2.7 | Reconstruction of phylogeny and evolutional analysis among genomes from six nematodes
Genomes and annotation files of three roundworms parasitic on mammals (A. suum , T. canis and P. univalens ), one free-living nematode (C. elegans ) and one nematode parasitic on the root of a plant (M. hapla ) were download from NCBI or WormBase database (Table S10)(Michelle, Dubaj, Price, Daryl, & Hurd, 2019). The syntenic analysis both at whole-genome nucleotide-level and protein-level were performed by aligning 5 nematodes genomes to our assembled B. schroederi genome by using MCScanX(Y. Wang et al., 2012) software. Orthogroups among six nematodes are define using TreeFam (v4.0)(H. Li et al., 2006). Next, the protein sequences from each family were aligned using MUSCLE (v3.8.31)(Edgar, 2004) with default parameters.

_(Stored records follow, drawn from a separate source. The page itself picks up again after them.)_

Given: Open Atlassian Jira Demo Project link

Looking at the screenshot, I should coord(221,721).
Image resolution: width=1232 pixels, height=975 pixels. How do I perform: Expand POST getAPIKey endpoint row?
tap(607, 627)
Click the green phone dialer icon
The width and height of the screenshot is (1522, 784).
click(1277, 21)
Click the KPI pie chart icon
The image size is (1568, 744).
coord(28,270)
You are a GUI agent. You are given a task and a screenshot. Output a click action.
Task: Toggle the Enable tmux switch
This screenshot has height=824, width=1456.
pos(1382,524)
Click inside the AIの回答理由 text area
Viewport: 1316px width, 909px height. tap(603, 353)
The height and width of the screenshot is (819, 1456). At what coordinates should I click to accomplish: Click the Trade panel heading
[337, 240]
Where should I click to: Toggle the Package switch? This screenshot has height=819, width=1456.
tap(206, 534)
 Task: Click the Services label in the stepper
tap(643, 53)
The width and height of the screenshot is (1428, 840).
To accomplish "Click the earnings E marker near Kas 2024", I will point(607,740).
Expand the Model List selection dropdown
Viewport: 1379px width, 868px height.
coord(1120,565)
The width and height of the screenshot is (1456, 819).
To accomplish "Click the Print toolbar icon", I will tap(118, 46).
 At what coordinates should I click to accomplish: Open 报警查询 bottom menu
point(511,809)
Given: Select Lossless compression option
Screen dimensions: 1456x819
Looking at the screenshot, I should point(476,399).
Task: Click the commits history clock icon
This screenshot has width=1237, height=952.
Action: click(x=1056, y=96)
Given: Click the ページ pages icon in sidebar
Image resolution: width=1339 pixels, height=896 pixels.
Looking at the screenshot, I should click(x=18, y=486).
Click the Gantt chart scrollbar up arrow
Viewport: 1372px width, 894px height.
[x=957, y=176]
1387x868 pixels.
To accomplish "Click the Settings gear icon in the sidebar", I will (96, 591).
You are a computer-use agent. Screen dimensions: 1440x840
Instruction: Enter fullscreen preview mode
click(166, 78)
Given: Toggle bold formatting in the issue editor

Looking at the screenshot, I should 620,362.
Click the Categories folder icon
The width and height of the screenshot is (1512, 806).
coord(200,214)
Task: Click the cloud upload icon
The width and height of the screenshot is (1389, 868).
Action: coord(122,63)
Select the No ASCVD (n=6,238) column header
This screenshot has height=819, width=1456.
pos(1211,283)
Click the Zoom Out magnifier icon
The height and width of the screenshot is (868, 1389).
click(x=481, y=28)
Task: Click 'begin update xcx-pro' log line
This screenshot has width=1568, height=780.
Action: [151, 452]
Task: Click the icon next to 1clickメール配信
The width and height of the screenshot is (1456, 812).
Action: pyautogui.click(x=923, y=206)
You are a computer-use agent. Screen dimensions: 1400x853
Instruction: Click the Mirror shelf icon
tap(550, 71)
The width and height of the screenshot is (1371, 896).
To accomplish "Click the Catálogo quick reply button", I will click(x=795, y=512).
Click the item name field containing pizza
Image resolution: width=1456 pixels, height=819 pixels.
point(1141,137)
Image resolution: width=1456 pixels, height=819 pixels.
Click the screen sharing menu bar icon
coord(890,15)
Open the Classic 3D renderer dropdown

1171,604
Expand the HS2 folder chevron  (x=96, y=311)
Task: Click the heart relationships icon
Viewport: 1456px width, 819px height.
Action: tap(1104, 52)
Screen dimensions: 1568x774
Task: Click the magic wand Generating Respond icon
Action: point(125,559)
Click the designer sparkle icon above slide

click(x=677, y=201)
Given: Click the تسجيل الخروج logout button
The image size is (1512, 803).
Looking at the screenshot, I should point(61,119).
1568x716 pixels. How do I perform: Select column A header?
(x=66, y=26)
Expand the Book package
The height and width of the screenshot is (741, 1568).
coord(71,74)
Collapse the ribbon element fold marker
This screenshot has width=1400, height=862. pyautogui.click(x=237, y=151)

The conserved CDS alignments were extracted by Gblocks(Gerard & Jose, 2007). We select single-copy gene families to construct phylogenetic trees based on maximum likelihood using RAxML (v8.2.4)(Alexandros, 2014) with PROTCATGTR nucleotide substitution model with 500 bootstrap replicates.
Using the divergent time between C. elegans and A. suum,which was calculated based on fossil evidence, as the reference time points(Mcgill, Fitzpatrick, Pisani, & Burnell, 2017), we estimated the divergent time between each species by MCMCtree from the PAML (v4.8)(Bo & Yang, 2013) package with default parameters.